_EXERCISE_
Repeat word for word the part of the Ukraine commentary below that runs from "Now they’re hoping" to "nobler than that.".
═════ EXTRACTED TEXT ═════
Now they’re hoping to pull off the same trick again, to any extent possible. That’s all this is. It’s not about saving lives or stopping a war, it’s about grand chessboard maneuverings to maintain U.S. planetary domination.


This will not save lives. In fact if it is successful it will ensure the loss of a great many more as an unwinnable war drags on long after it could have been over. This doesn’t benefit Ukrainians. It doesn’t benefit Americans. It doesn’t benefit Europeans. It only benefits the unipolarist agendas of a few powerful psychopaths.


If you still want to support arming Ukraine on the basis that it will benefit the unipolar hegemony of a globe-spanning empire because you believe that empire’s continued dominance is a good thing, be my guest. But again, don’t pretend what you’re cheering for is anything nobler than that.



After 9/11 we were intensively bombarded with messaging about a sinister foreign leader, creating an environment of shrill hysteria that was very hard to stand up against. This was used to whip up support for pre-existing objectives of U.S. geostrategic dominance.

Sound familiar?

Would people have consented to two back-to-back full-scale ground invasions without 9/11 and the aggressive narrative management campaign which followed? Would people have consented to economic warfare that could hurt us all and nuclear brinkmanship that could get us all killed without the Ukraine invasion and the aggressive narrative management campaign accompanying it?

It’s times like these where it’s most important to be intensely, aggressively skeptical of the agendas of our rulers, and unfortunately it’s also times like these where you’ll get yelled at the most forcefully for doing so. But we know better than to be shouted into silence now.



More concerning than backing Nazi militias in Ukraine is the far more widespread, far more deadly, and equally white supremacist belief we’re seeing throughout the western world that invading a nation of white people is horrific while invading a nation of brown people is normal.
═════ SUPPLIED DATA ═════
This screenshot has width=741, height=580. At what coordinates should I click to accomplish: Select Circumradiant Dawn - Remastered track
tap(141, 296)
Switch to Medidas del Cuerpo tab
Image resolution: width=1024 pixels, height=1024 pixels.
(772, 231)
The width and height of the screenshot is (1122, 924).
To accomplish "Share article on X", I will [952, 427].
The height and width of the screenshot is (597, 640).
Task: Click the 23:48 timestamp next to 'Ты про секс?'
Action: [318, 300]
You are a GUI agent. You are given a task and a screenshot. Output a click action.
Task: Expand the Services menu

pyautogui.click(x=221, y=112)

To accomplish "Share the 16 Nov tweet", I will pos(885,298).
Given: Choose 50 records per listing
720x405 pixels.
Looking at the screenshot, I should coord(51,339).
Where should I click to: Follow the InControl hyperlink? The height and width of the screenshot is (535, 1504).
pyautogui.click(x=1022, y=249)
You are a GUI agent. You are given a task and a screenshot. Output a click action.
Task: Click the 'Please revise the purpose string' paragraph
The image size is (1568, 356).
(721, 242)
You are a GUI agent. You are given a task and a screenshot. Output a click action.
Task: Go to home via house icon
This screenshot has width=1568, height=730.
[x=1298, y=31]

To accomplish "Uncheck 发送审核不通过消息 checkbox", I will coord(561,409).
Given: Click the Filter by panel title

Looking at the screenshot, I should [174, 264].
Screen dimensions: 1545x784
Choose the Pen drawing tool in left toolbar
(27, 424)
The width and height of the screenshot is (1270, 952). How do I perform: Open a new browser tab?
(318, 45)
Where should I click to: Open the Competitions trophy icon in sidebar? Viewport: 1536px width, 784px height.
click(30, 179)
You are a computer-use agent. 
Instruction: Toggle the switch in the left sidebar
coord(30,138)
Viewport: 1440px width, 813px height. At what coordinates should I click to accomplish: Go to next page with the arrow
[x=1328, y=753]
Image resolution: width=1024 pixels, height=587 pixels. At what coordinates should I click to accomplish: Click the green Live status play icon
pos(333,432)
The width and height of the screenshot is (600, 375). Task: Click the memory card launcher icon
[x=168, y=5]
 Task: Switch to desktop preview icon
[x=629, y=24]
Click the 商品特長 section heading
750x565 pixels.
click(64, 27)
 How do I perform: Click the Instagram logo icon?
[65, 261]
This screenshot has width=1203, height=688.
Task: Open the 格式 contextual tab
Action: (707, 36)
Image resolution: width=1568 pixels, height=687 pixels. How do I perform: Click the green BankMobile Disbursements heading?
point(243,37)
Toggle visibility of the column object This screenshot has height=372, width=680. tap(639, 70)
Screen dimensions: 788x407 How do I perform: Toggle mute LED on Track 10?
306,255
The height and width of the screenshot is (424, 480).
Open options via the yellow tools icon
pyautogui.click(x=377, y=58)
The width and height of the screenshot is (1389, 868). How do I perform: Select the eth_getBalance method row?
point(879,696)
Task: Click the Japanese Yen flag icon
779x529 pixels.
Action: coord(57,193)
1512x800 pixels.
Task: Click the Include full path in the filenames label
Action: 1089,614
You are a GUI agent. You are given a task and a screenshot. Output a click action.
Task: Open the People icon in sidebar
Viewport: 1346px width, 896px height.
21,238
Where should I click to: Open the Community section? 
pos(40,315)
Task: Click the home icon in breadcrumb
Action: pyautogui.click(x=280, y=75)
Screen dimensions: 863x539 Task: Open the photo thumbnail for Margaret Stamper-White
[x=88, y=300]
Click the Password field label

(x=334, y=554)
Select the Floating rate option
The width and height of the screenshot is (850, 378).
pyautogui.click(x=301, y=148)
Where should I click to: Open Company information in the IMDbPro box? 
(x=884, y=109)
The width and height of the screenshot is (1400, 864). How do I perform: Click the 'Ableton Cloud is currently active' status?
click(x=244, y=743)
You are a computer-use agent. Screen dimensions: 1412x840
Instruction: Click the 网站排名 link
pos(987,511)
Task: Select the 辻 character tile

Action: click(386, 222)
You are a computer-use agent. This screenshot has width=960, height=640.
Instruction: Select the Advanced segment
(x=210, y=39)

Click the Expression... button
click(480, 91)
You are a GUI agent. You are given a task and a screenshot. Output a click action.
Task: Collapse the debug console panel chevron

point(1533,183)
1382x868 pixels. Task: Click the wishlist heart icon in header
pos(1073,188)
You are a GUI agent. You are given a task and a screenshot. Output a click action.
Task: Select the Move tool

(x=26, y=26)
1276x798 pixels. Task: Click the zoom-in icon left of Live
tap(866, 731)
═════
_COMPLETED TASK_
Now they’re hoping to pull off the same trick again, to any extent possible. That’s all this is. It’s not about saving lives or stopping a war, it’s about grand chessboard maneuverings to maintain U.S. planetary domination.


This will not save lives. In fact if it is successful it will ensure the loss of a great many more as an unwinnable war drags on long after it could have been over. This doesn’t benefit Ukrainians. It doesn’t benefit Americans. It doesn’t benefit Europeans. It only benefits the unipolarist agendas of a few powerful psychopaths.


If you still want to support arming Ukraine on the basis that it will benefit the unipolar hegemony of a globe-spanning empire because you believe that empire’s continued dominance is a good thing, be my guest. But again, don’t pretend what you’re cheering for is anything nobler than that.